Your copy should hold exactly the lines from the one containing "Task: Click the Undo arrow icon" through the last line of the entries, and no pictures.
=== TASK MATERIAL ===
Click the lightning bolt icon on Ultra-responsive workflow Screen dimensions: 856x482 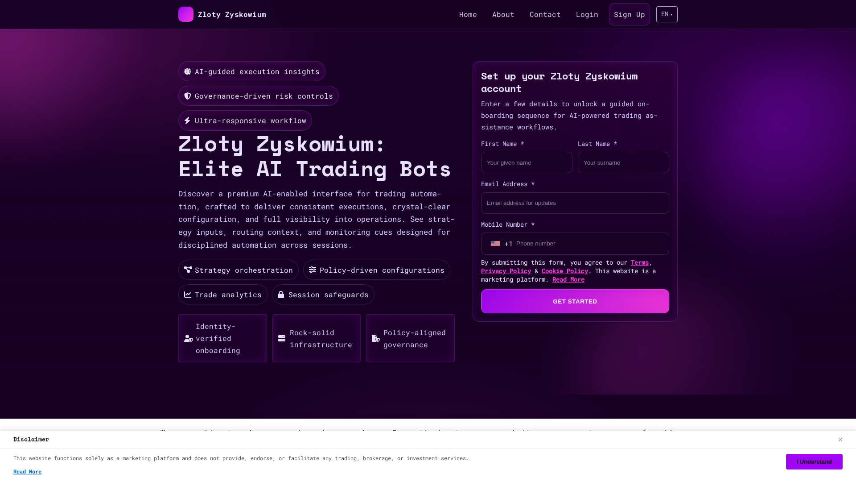pyautogui.click(x=187, y=121)
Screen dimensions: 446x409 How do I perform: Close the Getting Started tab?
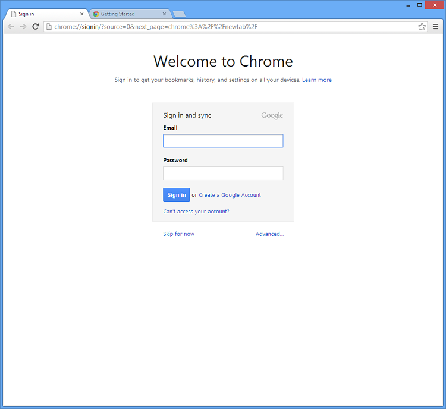click(164, 14)
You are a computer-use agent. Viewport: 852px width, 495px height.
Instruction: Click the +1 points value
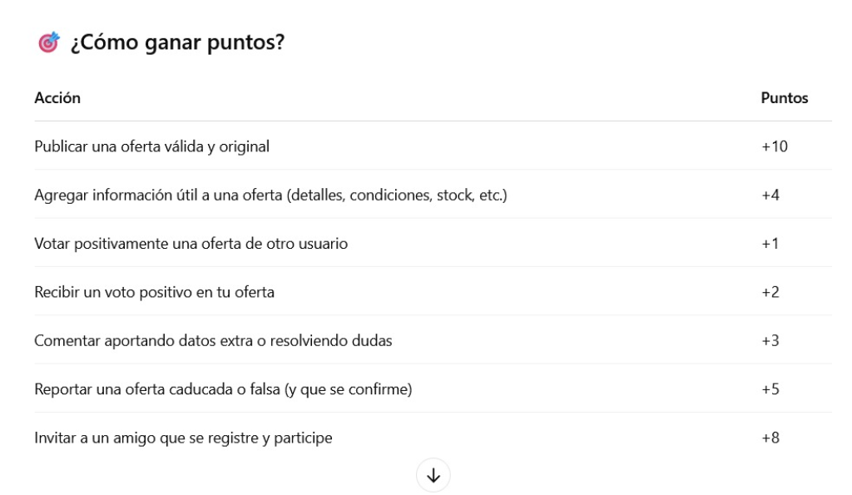(x=770, y=244)
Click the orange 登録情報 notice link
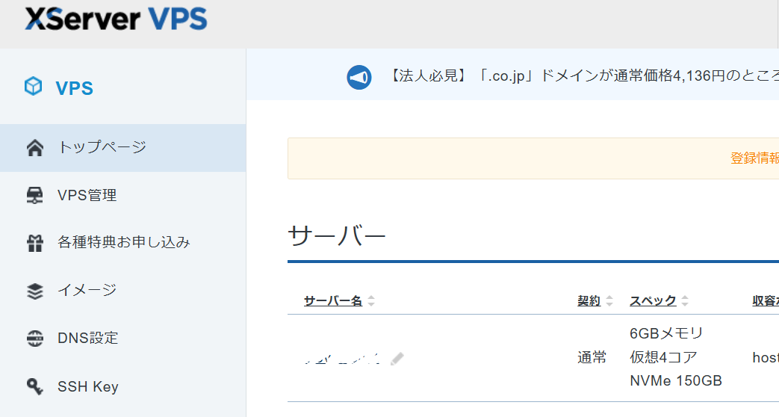This screenshot has height=417, width=779. 754,158
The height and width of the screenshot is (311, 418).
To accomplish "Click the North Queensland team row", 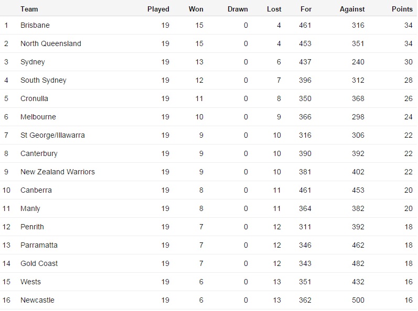I will coord(51,43).
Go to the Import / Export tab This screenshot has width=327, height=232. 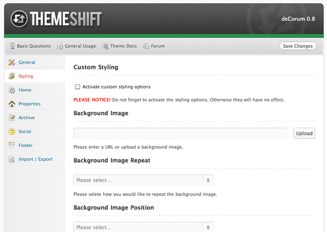point(35,159)
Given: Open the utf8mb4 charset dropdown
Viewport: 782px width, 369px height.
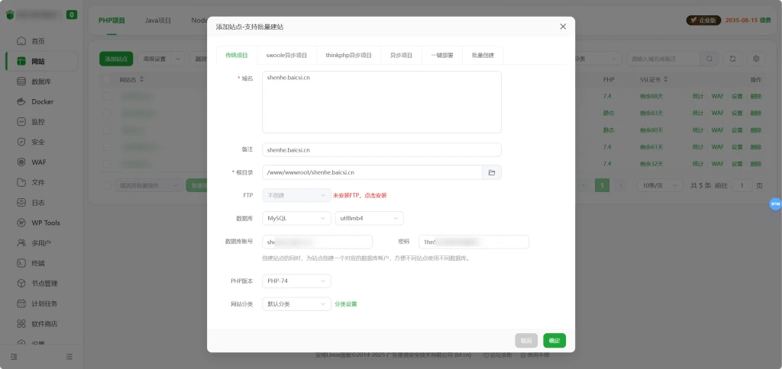Looking at the screenshot, I should [x=369, y=219].
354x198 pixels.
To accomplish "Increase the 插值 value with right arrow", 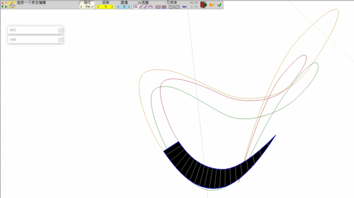I will pos(129,7).
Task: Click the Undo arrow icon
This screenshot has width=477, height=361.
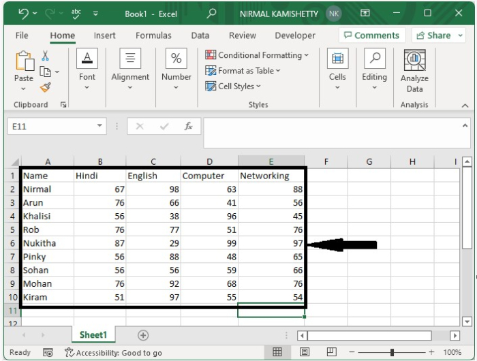Action: 23,14
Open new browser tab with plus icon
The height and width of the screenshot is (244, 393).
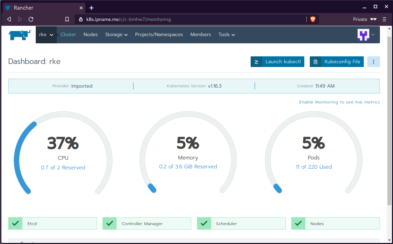91,8
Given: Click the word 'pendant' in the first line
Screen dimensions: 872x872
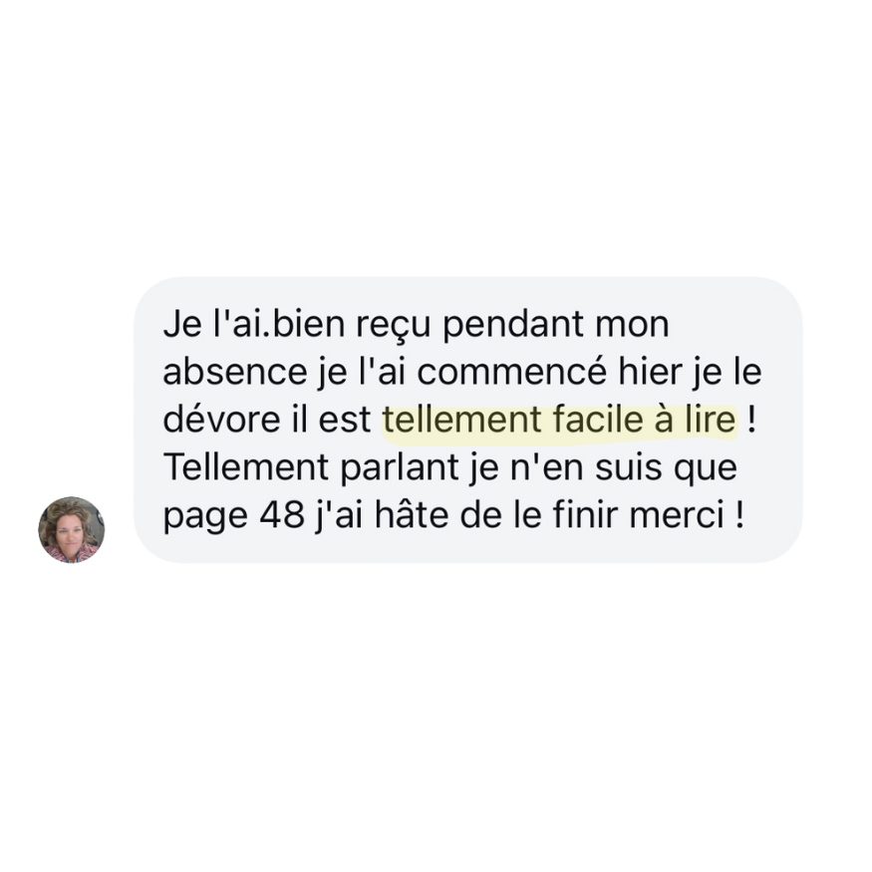Looking at the screenshot, I should click(x=513, y=325).
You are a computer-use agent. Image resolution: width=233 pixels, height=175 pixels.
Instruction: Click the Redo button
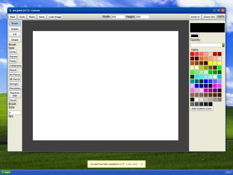click(x=32, y=17)
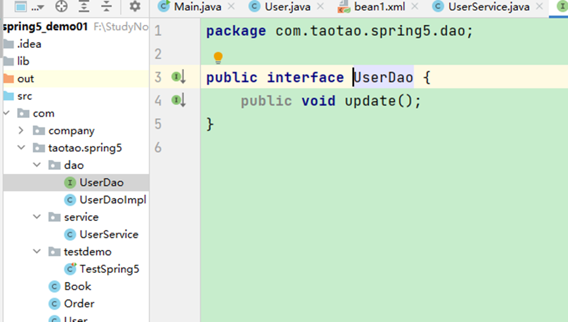Expand the company package folder

tap(21, 131)
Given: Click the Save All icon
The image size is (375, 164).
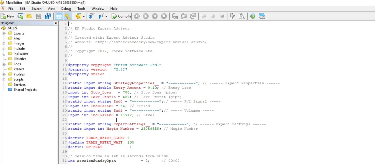Looking at the screenshot, I should tap(48, 16).
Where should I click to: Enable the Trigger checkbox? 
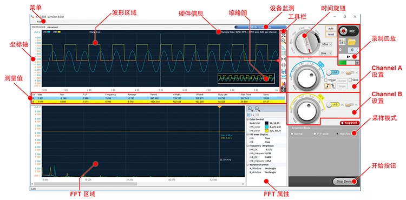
===
WRITTEN RESPONSE =
Task: Click the Undo arrow icon
This screenshot has width=477, height=361.
Action: 23,14
Open new browser tab with plus icon
The height and width of the screenshot is (244, 393).
91,8
Given: Click the word 'pendant' in the first line
Screen dimensions: 872x872
Looking at the screenshot, I should click(x=513, y=325).
You are a computer-use agent. Image resolution: width=233 pixels, height=175 pixels.
Instruction: Click the Redo button
click(x=32, y=17)
Expand the company package folder

tap(21, 131)
Given: Click the Save All icon
The image size is (375, 164).
Looking at the screenshot, I should tap(48, 16).
Where should I click to: Enable the Trigger checkbox? 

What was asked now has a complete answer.